In every line of the records below, change "screenshot" to "screen capture" and write the lines out again with nothing else altered. Omit the pictures.

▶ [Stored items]
▽

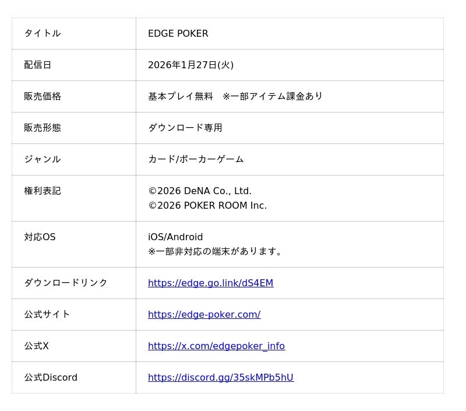Click the 対応OS row label

pos(40,237)
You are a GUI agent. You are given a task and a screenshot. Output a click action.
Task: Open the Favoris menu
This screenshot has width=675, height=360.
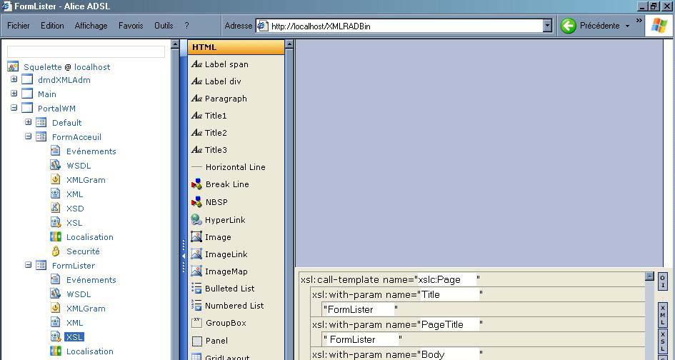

△

▶ [Task output]
Click the 対応OS row label

pos(40,237)
You are a GUI agent. You are given a task and a screen capture. Output a click action.
Task: Open the Favoris menu
This screen capture has width=675, height=360.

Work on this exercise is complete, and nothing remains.